Copy out the material word for word, from the line holding "Expand 当前在线 current online details" through the line holding "should pyautogui.click(x=973, y=462).", both lines included.

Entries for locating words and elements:
--- begin ---

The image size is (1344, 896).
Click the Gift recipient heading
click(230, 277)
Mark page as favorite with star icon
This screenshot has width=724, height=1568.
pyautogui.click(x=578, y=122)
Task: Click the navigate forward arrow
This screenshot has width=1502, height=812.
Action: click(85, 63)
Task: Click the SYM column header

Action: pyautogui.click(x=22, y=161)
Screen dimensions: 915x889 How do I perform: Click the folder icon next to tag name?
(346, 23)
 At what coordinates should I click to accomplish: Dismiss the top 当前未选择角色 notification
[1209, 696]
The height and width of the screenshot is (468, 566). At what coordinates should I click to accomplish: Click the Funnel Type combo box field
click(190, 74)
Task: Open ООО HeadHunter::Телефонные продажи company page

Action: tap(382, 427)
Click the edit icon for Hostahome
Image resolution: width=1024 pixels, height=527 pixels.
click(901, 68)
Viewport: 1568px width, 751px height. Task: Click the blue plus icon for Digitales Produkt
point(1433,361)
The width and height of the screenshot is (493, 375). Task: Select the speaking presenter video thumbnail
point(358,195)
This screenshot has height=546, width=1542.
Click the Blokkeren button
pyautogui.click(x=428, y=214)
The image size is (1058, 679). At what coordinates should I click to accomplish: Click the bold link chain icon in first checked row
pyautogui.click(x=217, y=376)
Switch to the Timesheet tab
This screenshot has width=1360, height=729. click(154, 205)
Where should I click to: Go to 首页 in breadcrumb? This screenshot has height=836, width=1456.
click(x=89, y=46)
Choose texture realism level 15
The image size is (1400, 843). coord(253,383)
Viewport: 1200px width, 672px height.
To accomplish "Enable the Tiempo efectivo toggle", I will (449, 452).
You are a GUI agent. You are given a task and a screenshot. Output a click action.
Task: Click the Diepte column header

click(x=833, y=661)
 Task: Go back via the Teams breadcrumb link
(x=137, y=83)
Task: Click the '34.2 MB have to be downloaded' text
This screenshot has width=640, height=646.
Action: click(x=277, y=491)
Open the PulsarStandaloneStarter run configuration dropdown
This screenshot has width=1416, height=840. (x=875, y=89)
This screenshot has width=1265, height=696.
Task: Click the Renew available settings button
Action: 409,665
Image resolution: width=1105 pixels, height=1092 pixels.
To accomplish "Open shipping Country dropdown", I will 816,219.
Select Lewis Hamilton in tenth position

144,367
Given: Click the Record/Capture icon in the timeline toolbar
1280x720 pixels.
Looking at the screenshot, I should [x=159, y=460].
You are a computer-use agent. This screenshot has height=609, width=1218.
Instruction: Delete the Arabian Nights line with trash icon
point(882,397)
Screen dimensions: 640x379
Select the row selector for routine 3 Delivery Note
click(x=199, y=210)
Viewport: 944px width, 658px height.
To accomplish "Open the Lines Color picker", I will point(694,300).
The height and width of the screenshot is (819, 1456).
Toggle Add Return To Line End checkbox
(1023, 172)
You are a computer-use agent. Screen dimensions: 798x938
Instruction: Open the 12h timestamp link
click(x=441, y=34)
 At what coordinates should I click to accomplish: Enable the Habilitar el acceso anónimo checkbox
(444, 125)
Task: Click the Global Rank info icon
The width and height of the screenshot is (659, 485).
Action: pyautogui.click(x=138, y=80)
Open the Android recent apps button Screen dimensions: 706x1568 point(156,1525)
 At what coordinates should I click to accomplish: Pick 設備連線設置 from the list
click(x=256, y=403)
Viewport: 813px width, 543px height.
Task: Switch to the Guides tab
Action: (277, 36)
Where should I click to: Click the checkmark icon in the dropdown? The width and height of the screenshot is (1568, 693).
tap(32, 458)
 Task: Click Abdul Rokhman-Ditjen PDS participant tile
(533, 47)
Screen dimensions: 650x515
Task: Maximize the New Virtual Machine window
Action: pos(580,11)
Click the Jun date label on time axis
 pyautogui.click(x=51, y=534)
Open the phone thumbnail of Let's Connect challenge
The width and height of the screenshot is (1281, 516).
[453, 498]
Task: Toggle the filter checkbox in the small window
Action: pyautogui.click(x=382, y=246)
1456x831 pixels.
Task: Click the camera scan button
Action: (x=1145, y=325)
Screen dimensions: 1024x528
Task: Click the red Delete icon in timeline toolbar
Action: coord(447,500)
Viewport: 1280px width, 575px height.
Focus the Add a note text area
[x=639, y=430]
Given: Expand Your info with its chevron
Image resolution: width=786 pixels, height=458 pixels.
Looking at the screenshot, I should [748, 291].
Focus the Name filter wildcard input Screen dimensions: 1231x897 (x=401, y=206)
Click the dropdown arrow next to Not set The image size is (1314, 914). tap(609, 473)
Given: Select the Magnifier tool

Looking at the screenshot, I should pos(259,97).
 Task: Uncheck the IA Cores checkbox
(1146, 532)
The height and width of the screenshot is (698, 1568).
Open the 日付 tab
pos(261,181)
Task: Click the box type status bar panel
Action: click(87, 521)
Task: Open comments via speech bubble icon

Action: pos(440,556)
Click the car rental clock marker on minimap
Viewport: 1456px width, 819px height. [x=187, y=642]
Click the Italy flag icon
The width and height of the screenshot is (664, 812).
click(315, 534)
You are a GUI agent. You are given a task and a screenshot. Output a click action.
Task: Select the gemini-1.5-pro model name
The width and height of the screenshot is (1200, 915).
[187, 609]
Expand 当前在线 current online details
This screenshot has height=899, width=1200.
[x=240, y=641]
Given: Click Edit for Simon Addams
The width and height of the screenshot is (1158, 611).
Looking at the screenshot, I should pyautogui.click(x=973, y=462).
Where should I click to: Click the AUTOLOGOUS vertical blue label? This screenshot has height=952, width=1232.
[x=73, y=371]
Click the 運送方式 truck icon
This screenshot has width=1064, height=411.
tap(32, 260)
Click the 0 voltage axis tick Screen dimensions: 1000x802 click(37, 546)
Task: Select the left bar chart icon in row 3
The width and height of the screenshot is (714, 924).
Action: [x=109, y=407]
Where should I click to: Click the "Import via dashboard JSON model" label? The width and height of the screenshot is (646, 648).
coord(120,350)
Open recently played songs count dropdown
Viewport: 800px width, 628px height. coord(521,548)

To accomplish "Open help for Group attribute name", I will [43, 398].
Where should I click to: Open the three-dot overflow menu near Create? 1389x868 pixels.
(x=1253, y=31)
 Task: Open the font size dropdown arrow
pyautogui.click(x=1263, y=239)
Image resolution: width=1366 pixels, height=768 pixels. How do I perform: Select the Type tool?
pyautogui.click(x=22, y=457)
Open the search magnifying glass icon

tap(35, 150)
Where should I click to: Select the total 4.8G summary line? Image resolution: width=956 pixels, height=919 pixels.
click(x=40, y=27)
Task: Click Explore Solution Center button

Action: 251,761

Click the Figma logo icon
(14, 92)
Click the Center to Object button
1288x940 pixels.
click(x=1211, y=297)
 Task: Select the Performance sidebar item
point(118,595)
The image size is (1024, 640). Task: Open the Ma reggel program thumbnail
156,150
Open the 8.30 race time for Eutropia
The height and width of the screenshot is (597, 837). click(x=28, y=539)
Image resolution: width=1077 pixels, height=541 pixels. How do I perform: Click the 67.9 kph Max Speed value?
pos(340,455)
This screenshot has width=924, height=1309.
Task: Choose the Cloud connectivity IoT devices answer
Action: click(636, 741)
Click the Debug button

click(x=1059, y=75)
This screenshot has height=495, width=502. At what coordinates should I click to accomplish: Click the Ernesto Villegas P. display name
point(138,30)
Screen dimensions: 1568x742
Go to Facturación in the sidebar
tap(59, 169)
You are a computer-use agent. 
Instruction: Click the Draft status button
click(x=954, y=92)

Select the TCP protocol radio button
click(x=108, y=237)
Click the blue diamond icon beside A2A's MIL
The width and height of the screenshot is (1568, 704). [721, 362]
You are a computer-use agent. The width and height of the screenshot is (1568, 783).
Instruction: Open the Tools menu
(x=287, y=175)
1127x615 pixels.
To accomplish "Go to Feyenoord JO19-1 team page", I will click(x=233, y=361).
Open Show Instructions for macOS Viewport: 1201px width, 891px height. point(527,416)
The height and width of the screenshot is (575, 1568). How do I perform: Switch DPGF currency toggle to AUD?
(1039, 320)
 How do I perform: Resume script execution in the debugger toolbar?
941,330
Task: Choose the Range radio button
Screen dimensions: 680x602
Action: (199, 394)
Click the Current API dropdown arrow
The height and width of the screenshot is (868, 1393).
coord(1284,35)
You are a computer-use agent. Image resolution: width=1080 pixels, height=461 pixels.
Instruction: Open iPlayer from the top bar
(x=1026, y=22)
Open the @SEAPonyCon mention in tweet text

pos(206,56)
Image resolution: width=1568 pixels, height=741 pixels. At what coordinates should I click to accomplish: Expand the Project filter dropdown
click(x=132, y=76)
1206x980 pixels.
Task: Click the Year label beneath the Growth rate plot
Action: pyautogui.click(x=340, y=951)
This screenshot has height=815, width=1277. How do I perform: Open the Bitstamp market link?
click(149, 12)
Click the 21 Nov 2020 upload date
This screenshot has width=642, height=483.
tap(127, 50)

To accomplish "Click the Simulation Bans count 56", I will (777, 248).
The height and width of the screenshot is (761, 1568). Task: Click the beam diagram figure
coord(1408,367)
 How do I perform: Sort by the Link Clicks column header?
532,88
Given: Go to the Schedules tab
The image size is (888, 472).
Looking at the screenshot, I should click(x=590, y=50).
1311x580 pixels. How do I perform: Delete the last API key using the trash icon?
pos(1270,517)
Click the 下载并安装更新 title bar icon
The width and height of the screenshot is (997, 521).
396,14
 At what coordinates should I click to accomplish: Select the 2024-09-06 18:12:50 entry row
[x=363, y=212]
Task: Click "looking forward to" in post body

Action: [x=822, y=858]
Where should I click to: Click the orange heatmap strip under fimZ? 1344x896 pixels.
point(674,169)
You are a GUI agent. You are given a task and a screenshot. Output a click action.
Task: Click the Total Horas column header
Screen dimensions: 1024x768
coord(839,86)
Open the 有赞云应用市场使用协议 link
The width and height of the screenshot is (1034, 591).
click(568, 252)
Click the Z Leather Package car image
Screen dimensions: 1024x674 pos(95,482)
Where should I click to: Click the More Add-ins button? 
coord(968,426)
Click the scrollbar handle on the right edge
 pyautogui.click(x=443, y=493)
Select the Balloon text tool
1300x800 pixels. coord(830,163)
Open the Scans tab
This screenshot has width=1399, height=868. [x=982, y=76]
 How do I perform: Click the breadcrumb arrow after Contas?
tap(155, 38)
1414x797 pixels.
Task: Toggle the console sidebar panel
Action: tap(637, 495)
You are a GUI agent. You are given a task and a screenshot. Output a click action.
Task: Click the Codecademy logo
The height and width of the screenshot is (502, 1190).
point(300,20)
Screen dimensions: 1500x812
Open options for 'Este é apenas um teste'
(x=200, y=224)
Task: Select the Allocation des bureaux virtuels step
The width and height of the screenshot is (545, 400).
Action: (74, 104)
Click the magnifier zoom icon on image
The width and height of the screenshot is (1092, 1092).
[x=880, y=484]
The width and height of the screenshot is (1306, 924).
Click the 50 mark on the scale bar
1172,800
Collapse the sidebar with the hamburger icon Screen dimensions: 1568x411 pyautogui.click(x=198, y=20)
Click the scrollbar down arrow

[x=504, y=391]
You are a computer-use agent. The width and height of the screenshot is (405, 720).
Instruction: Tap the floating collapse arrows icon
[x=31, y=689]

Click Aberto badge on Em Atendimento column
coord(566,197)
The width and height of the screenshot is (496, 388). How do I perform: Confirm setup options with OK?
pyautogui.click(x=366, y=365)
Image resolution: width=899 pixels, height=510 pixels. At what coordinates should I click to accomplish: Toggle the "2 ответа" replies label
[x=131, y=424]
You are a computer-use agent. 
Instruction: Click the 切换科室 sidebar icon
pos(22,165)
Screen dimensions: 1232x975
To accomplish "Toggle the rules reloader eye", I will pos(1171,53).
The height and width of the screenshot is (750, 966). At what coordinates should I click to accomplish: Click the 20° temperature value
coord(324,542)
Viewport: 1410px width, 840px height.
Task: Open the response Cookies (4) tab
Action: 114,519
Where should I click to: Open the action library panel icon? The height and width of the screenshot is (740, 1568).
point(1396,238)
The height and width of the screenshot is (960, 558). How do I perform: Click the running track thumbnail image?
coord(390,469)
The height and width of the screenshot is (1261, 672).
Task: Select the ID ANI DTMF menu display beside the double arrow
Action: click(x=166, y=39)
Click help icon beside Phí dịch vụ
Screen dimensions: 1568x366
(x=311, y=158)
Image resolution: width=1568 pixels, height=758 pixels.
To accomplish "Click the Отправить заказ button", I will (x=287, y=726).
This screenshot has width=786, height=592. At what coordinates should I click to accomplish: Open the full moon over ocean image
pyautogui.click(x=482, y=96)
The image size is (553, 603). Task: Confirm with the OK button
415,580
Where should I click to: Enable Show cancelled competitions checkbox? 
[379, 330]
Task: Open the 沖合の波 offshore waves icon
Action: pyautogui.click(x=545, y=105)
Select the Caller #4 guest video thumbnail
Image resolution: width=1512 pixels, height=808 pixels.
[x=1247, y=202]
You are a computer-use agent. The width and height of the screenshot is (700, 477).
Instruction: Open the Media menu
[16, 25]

--- end ---

> _Answer to this problem_:
Expand 当前在线 current online details
This screenshot has height=899, width=1200.
[x=240, y=641]
Given: Click Edit for Simon Addams
The width and height of the screenshot is (1158, 611).
Looking at the screenshot, I should pyautogui.click(x=973, y=462).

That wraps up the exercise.